I always tell the younger guys that you really have to concentrate, analyze everything. If something is not going right then you have to remember what you have been doing so you can analyze it and figure out what you can change. Rod angle or speed, settings on the machine, how your welding rod is positioned relative to the pipe. Is the rod slightly pointed to the left? Right? There is a butt load of mind work involved, at least when I'm welding because that's how I am. This job I'm on now, another guy came out to help us out. He looked at my welds and said, "thats a good looking weld". I checked his welds and wish I could have said the same.

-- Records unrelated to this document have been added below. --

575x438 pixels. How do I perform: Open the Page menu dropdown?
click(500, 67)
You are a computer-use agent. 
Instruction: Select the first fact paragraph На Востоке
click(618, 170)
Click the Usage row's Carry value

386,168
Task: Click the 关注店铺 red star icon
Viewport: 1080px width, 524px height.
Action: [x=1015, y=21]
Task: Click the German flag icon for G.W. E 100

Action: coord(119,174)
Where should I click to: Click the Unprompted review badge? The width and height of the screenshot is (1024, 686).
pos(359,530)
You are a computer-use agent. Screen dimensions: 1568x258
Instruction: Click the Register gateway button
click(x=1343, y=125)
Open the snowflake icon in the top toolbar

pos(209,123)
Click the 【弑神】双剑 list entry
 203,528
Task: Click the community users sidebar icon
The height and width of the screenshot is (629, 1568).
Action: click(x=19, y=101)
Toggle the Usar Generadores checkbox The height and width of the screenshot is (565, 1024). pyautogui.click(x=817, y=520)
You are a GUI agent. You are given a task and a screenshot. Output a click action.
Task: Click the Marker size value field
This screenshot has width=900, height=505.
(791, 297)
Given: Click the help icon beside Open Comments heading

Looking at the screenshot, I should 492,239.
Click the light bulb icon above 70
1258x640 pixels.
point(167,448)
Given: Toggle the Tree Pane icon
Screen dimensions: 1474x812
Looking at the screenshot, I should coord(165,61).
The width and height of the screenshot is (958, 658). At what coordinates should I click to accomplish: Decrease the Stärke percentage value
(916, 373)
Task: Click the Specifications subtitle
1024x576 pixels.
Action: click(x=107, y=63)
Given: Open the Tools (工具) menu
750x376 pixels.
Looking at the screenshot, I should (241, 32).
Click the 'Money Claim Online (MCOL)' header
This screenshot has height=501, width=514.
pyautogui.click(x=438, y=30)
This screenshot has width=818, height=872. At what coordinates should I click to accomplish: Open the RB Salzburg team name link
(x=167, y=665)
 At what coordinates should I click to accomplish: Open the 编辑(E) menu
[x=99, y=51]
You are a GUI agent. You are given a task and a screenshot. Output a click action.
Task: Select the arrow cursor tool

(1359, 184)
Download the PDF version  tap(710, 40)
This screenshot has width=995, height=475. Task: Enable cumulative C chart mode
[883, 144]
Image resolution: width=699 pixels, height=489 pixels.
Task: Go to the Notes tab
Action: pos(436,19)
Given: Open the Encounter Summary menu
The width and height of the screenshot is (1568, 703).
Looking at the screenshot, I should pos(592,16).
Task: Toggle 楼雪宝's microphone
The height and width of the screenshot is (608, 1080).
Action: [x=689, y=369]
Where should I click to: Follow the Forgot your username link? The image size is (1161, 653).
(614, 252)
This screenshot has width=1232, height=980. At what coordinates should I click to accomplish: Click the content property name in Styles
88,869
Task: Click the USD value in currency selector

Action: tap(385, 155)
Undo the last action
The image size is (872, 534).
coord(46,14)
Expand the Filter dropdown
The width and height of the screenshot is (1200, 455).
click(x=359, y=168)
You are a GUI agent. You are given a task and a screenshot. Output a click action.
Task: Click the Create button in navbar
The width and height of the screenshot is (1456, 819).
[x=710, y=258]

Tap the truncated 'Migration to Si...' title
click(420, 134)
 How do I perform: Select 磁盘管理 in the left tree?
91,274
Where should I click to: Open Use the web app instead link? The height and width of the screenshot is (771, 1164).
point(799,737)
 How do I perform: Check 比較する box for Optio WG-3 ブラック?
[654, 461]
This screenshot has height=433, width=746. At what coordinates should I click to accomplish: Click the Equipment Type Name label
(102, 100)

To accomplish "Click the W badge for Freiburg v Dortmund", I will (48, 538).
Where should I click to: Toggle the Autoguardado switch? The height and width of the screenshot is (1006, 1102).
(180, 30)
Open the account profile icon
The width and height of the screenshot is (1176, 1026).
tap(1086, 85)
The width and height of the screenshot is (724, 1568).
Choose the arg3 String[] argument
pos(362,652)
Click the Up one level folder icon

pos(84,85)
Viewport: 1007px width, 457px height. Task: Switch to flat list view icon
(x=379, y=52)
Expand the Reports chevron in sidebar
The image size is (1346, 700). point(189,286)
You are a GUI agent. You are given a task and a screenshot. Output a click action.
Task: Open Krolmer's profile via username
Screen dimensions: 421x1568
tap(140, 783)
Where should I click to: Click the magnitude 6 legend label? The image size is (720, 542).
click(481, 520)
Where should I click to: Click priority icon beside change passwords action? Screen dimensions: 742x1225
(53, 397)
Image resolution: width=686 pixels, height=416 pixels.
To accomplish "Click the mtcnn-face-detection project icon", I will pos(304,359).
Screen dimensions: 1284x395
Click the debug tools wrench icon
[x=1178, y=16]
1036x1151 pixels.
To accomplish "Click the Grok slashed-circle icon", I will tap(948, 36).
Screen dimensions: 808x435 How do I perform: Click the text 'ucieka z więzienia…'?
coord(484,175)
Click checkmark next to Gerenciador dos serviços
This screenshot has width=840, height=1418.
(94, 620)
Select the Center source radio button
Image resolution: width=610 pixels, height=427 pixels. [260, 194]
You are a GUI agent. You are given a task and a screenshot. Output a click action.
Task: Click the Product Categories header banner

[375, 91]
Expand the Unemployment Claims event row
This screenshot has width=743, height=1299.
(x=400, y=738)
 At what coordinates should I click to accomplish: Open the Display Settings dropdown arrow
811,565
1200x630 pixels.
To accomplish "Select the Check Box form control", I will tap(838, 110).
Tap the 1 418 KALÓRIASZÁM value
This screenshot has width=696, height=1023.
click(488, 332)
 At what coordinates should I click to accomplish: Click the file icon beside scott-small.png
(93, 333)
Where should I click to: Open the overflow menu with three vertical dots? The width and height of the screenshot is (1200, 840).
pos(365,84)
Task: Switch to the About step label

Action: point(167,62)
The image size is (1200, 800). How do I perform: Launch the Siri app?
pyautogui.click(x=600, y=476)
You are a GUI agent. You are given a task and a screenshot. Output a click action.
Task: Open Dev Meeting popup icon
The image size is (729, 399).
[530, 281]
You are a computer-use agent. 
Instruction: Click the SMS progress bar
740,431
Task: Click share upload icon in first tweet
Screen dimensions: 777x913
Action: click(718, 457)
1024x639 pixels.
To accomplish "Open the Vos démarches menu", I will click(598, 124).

Depending on the situation you can carry a puddle and pile the stuff in there. Other situations you need to whip because the heat on the puddle to long will cause it to droop out, like a 3g. Or situations where you have to fill a bit more to get the correct profile on the weld. Again, job I'm on. I have nice fillet welds on this job. Nice 45's across the two members. It took a bit more to fill with watching the puddle to get the profile correct. The other guy has a lot of concave fillet welds. Moving to fast to get the job done and just hurries along. Filling a bit more and you have to whip out, come back and pause and watch the puddle fill until your experience says, "that's good".
Hope this helps out a bit, keep on pluggin' away at it.
How far and how long I whip out of the puddle depends greatly upon the material thickness, joint fitup, cleanliness of the joint, amperage, and arc force.
When I put a root in uphill on pipe, I often begin to get a bit larger keyhole at the top. I will then whip farther and long arc more (if the machine can handle it).
When I teach the basics of Stick, we do not do any whipping. I just have students run straight stringers. After they become proficient at bit 6010 and 7018 I will introduce whipping.
I never watched the internet videos to learn how to weld wiyth 6010. I believe my 1st info on whipping was in one of James F. Lincoln publications.
One of the nice things about whipping (down on the farm) is the ability to burn away some of the paint, galvanizing, or other coating in front your joint.
When I use 6010 for stopping leaks in liquor, steam, water and other lines at work I will whip way out of the puddle to allow the very thin material to cool and also keep some of the liquid vaporized.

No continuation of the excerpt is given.